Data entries
-=-=-=-=-
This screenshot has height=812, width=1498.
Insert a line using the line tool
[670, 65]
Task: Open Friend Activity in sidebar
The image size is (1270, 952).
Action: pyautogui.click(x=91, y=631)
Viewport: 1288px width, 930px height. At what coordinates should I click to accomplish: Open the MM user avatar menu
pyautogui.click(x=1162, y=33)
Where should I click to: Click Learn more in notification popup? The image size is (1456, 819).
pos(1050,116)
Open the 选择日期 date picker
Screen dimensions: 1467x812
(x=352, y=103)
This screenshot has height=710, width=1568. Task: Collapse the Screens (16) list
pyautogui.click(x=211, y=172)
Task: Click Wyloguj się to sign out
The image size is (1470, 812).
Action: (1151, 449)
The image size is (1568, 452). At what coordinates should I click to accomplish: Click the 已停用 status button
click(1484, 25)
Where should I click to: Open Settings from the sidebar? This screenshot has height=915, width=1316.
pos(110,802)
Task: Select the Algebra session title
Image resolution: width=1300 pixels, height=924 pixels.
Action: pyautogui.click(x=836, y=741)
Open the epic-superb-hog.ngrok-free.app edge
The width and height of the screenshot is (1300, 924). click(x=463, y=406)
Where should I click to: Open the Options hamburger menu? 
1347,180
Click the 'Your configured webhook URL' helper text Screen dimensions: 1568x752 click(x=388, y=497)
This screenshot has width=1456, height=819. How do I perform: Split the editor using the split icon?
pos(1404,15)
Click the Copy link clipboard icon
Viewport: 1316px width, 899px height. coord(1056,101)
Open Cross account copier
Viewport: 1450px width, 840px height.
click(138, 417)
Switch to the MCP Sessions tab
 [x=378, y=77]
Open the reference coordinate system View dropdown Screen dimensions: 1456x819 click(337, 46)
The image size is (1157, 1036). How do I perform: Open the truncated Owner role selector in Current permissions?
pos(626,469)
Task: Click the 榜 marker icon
-=-=-=-=-
• _PROMPT_: Make an exact copy of all the data.

• _RESULT_:
This screenshot has height=812, width=1498.
Insert a line using the line tool
[670, 65]
Task: Open Friend Activity in sidebar
The image size is (1270, 952).
Action: pyautogui.click(x=91, y=631)
Viewport: 1288px width, 930px height. At what coordinates should I click to accomplish: Open the MM user avatar menu
pyautogui.click(x=1162, y=33)
Where should I click to: Click Learn more in notification popup? The image size is (1456, 819).
pos(1050,116)
Open the 选择日期 date picker
Screen dimensions: 1467x812
(x=352, y=103)
This screenshot has height=710, width=1568. Task: Collapse the Screens (16) list
pyautogui.click(x=211, y=172)
Task: Click Wyloguj się to sign out
The image size is (1470, 812).
Action: (1151, 449)
The image size is (1568, 452). At what coordinates should I click to accomplish: Click the 已停用 status button
click(1484, 25)
Where should I click to: Open Settings from the sidebar? This screenshot has height=915, width=1316.
pos(110,802)
Task: Select the Algebra session title
Image resolution: width=1300 pixels, height=924 pixels.
Action: pyautogui.click(x=836, y=741)
Open the epic-superb-hog.ngrok-free.app edge
The width and height of the screenshot is (1300, 924). click(x=463, y=406)
Where should I click to: Open the Options hamburger menu? 
1347,180
Click the 'Your configured webhook URL' helper text Screen dimensions: 1568x752 click(x=388, y=497)
This screenshot has width=1456, height=819. How do I perform: Split the editor using the split icon?
pos(1404,15)
Click the Copy link clipboard icon
Viewport: 1316px width, 899px height. coord(1056,101)
Open Cross account copier
Viewport: 1450px width, 840px height.
click(138, 417)
Switch to the MCP Sessions tab
 [x=378, y=77]
Open the reference coordinate system View dropdown Screen dimensions: 1456x819 click(337, 46)
The image size is (1157, 1036). How do I perform: Open the truncated Owner role selector in Current permissions?
pos(626,469)
Task: Click the 榜 marker icon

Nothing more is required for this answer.